* start *

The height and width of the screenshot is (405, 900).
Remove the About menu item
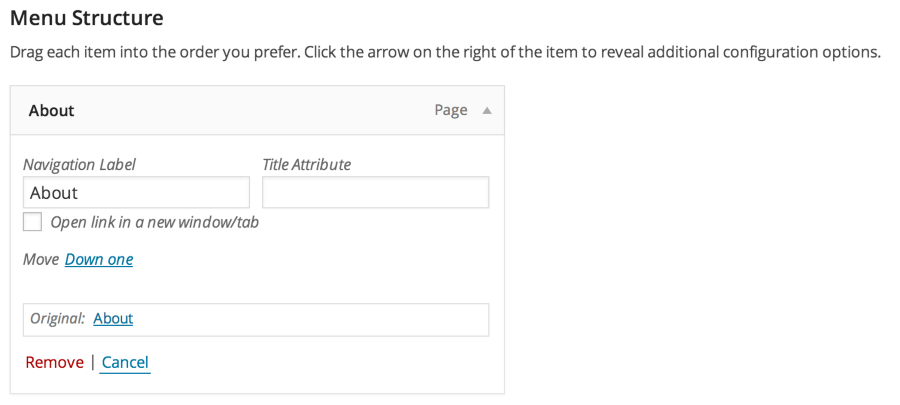54,362
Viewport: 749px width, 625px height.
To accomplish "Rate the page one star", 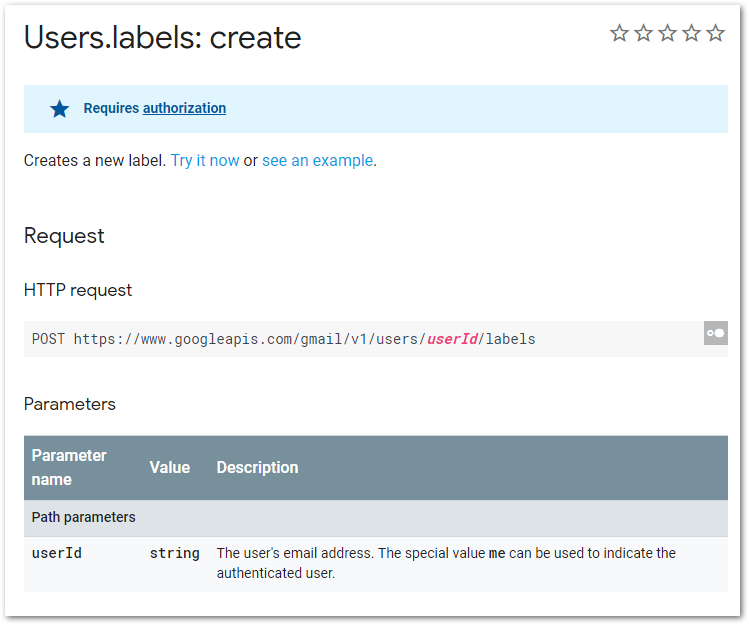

* end *

DESCRIPTION OF THE TASK>
Reproduce the material word for word, beginning with the line that contains "Viewport: 749px width, 625px height." and continuing through the end of the material, and leave the pictures out.

EXPECTED OUTPUT>
Viewport: 749px width, 625px height.
To accomplish "Rate the page one star", 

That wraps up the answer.